陳逸東心波動了一下,終究還是忍住了。在暫時還脫不開身的公司裡,在被暗中針對的團隊裡,他還是老實低調點好。
7點鍾,陳逸東拿著漢堡王的大皇堡,
從出租車上下來。小唐已經帶那對七旬老夫妻等在房門口。小唐偷偷給陳逸東發消息:全款支付!哥,今天我們遇到財神爺了! 在流行稱呼“先生”的城市裡,小唐“哥”喊得這麽親,全是鈔票的面子。據陳逸東所知,這單生意做成,小唐和他的團隊大約可以從他這裡拿到20萬的傭金。
看到全款支付四個字,陳逸東激動得差點噎到。他迫不及待給姐姐發消息,同步這一喜訊。報喜是顯眼包最喜歡做的事。
小唐站在三樓東戶門口殷勤地跟陳逸東打招呼。陳逸東抬頭,目光掠過小唐,直接看向財神夫婦。
財神老夫婦一點架子都沒有,樸實得猶如裡弄裡的三十年老鄰居。唯一使他們從人群中區分出來的特質,是眼睛裡泛著奇異的光彩。目光如此灼灼,讓陳逸東忍不住懷疑他們剛刮出巨獎。
老夫婦垂著的手,布滿常年勞作的痕跡。
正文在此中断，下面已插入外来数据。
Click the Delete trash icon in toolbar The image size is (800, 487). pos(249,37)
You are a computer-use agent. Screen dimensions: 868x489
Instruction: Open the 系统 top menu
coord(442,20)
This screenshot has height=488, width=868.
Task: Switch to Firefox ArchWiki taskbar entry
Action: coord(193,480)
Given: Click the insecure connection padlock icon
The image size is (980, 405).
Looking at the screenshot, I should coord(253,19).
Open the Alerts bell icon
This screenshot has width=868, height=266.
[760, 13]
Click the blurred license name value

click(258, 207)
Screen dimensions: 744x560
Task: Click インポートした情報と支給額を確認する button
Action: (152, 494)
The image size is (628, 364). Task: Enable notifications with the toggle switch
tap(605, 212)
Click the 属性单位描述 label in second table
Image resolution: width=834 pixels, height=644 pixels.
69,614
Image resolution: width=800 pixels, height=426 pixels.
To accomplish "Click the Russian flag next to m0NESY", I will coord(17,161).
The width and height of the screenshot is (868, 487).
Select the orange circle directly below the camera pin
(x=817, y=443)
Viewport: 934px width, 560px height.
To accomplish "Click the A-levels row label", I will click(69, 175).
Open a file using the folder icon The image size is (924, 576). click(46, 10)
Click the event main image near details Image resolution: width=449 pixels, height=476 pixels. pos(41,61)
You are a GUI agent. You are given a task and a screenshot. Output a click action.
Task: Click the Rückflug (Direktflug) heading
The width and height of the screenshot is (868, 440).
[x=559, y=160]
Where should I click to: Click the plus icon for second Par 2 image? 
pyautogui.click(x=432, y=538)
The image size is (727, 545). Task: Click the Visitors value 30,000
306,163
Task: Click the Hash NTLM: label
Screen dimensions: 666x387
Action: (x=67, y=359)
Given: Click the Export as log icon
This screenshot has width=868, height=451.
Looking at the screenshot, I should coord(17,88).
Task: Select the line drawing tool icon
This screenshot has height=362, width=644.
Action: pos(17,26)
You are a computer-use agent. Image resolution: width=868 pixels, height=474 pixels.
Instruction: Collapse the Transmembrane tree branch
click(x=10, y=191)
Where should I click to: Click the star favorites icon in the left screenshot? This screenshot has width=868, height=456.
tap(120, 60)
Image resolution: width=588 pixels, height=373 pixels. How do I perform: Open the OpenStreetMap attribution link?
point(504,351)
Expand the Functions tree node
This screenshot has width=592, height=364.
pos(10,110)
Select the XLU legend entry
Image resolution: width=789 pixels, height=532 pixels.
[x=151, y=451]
他們的氣質,跟實業家也完全不搭界。難道現在外地也流行拆遷富豪?
陳逸東正要開口打招呼。手機叮咚一聲響。姐姐的消息跌進來。就余光掃了那麽一眼,就足夠陳逸東站立不安。
爸媽決定不賣了!
陳逸東半口漢堡堵嘴裡,腳步定格在最後一步台階上。
不賣了?!
老夫婦高高興興望著陳逸東,小唐滿心歡喜地催促陳逸東。而陳逸東,像隻傻孢子。
急中生智,陳逸東誇張地一拍大腿:“哎唷, 你看我,真是糊塗了。居然沒帶鑰匙!”不知不覺,他還借鑒了小喇叭的語氣。
老夫婦意外的和氣,說沒有關系,可以等陳逸東回家取。陳逸東無法面對這樣善良又和氣的老人,於是逃到樓下給父母打電話。
“為什麽突然改主意?”
父母吭哧半天,說房子裡有大半輩子生活的痕跡,不願意因為賣掉就這麽被清除。
“不賣是幾個意思?你們要回來住嗎?”
“倒是不會回來住。但,至少賣之前會回來收拾一下。挑揀一些重要物品帶走。”
“我另租一套房子,把屋裡的所有東西都搬走,供你們回來後挑揀。可以嗎?”
父母一口拒絕了陳逸東。說東西搬來搬去的過程中,不是容易發生損壞,就是容易丟失。
到底是父母名下的房產,陳逸東不好擅權專斷。父母咬定暫時不賣,陳逸東想哭哭不出,想喊喊不出,只能將憤怒向內吞,不耐煩地掛斷電話。
他就在樓下打的電話,小唐心切,跑到二樓和三樓之間偷聽。聽得從頭涼到腳。
陳逸東電話結束,搖著頭轉身。一抬頭就看到表情比哭還難看的小唐。
“對不住,小唐。”
小唐身子搖晃了一下,眼睛裡的光暗淡下來,呢喃道:“我本來還指望這筆錢娶新娘呢……”
陳逸東很懊惱,自己給了別人希望,又親手掐滅了希望。
可能是這個緣故,那一晚,回到家後的陳逸東情緒很低落。蔡頤不明所以,還以為是他跟應曉峰談得不順利呢。